DIRECTIONS :: An exact repetition of all the entries that follow is required.

EXERCISE INPUT ::
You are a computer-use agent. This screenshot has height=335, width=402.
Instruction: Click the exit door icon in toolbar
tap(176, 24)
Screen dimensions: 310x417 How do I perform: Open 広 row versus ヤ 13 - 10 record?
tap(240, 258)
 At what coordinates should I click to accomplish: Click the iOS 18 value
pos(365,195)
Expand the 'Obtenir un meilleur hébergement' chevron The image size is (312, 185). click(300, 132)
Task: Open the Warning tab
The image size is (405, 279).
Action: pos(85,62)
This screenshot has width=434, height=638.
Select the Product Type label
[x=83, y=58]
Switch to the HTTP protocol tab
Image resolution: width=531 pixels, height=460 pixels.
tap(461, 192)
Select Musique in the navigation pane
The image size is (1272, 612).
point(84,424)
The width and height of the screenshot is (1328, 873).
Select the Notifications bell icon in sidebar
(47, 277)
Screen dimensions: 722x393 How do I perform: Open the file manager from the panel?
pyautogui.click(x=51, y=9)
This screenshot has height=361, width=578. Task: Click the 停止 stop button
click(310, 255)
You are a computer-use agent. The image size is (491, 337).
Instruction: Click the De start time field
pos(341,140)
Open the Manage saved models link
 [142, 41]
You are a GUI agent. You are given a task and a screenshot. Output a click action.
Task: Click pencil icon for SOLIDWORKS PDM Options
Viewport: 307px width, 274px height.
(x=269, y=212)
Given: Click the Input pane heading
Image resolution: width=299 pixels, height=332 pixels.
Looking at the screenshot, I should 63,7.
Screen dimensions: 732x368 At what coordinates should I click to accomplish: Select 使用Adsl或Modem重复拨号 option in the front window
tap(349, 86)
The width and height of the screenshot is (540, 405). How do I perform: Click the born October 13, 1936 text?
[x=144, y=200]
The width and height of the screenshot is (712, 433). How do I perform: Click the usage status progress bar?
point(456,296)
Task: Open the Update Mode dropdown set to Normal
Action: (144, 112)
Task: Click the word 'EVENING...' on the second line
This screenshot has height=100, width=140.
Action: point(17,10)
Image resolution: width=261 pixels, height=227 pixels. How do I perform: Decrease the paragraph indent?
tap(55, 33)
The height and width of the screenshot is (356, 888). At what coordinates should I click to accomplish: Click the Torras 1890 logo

ANSWER BOX ::
You are a computer-use agent. This screenshot has height=335, width=402.
Instruction: Click the exit door icon in toolbar
tap(176, 24)
Screen dimensions: 310x417 How do I perform: Open 広 row versus ヤ 13 - 10 record?
tap(240, 258)
 At what coordinates should I click to accomplish: Click the iOS 18 value
pos(365,195)
Expand the 'Obtenir un meilleur hébergement' chevron The image size is (312, 185). click(300, 132)
Task: Open the Warning tab
The image size is (405, 279).
Action: pos(85,62)
This screenshot has width=434, height=638.
Select the Product Type label
[x=83, y=58]
Switch to the HTTP protocol tab
Image resolution: width=531 pixels, height=460 pixels.
tap(461, 192)
Select Musique in the navigation pane
The image size is (1272, 612).
point(84,424)
The width and height of the screenshot is (1328, 873).
Select the Notifications bell icon in sidebar
(47, 277)
Screen dimensions: 722x393 How do I perform: Open the file manager from the panel?
pyautogui.click(x=51, y=9)
This screenshot has height=361, width=578. Task: Click the 停止 stop button
click(310, 255)
You are a computer-use agent. The image size is (491, 337).
Instruction: Click the De start time field
pos(341,140)
Open the Manage saved models link
 [142, 41]
You are a GUI agent. You are given a task and a screenshot. Output a click action.
Task: Click pencil icon for SOLIDWORKS PDM Options
Viewport: 307px width, 274px height.
(x=269, y=212)
Given: Click the Input pane heading
Image resolution: width=299 pixels, height=332 pixels.
Looking at the screenshot, I should 63,7.
Screen dimensions: 732x368 At what coordinates should I click to accomplish: Select 使用Adsl或Modem重复拨号 option in the front window
tap(349, 86)
The width and height of the screenshot is (540, 405). How do I perform: Click the born October 13, 1936 text?
[x=144, y=200]
The width and height of the screenshot is (712, 433). How do I perform: Click the usage status progress bar?
point(456,296)
Task: Open the Update Mode dropdown set to Normal
Action: (144, 112)
Task: Click the word 'EVENING...' on the second line
This screenshot has height=100, width=140.
Action: point(17,10)
Image resolution: width=261 pixels, height=227 pixels. How do I perform: Decrease the paragraph indent?
tap(55, 33)
The height and width of the screenshot is (356, 888). At what coordinates should I click to accomplish: Click the Torras 1890 logo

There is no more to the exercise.